━━━ Record set
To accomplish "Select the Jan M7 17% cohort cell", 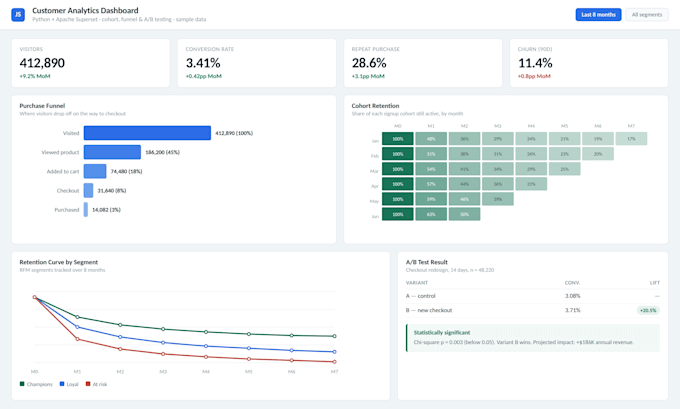I will 631,139.
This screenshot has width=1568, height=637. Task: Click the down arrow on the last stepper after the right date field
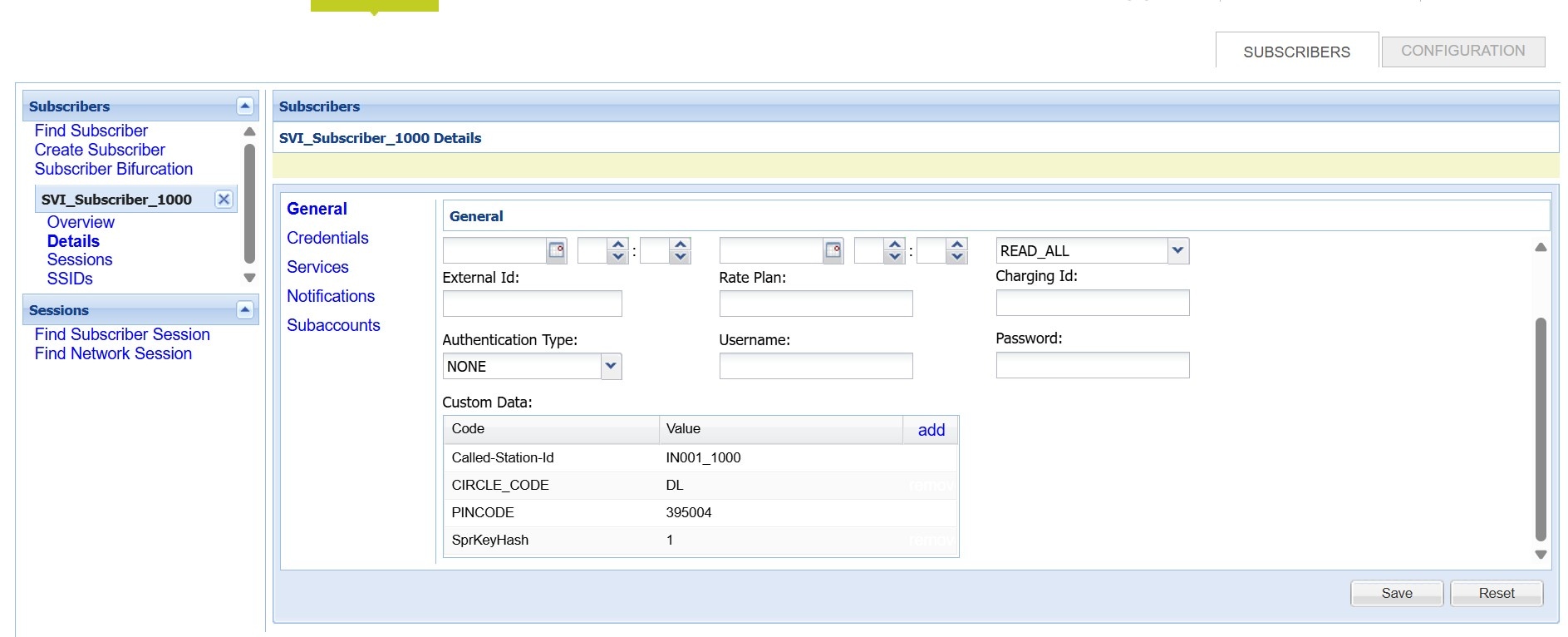tap(957, 257)
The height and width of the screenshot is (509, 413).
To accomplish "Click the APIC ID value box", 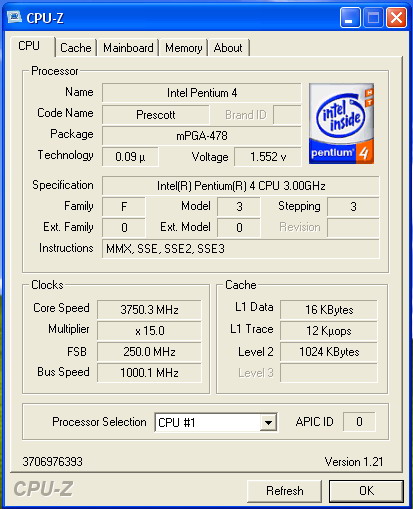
━━━━━━
What the task requires ->
Do not include pictures. Copy only the lines running from the line with "This screenshot has" through the last line of the records, exactly as they appear.

Answer to the problem ->
This screenshot has width=1568, height=637. Task: Click the down arrow on the last stepper after the right date field
tap(957, 257)
The height and width of the screenshot is (509, 413).
To accomplish "Click the APIC ID value box", 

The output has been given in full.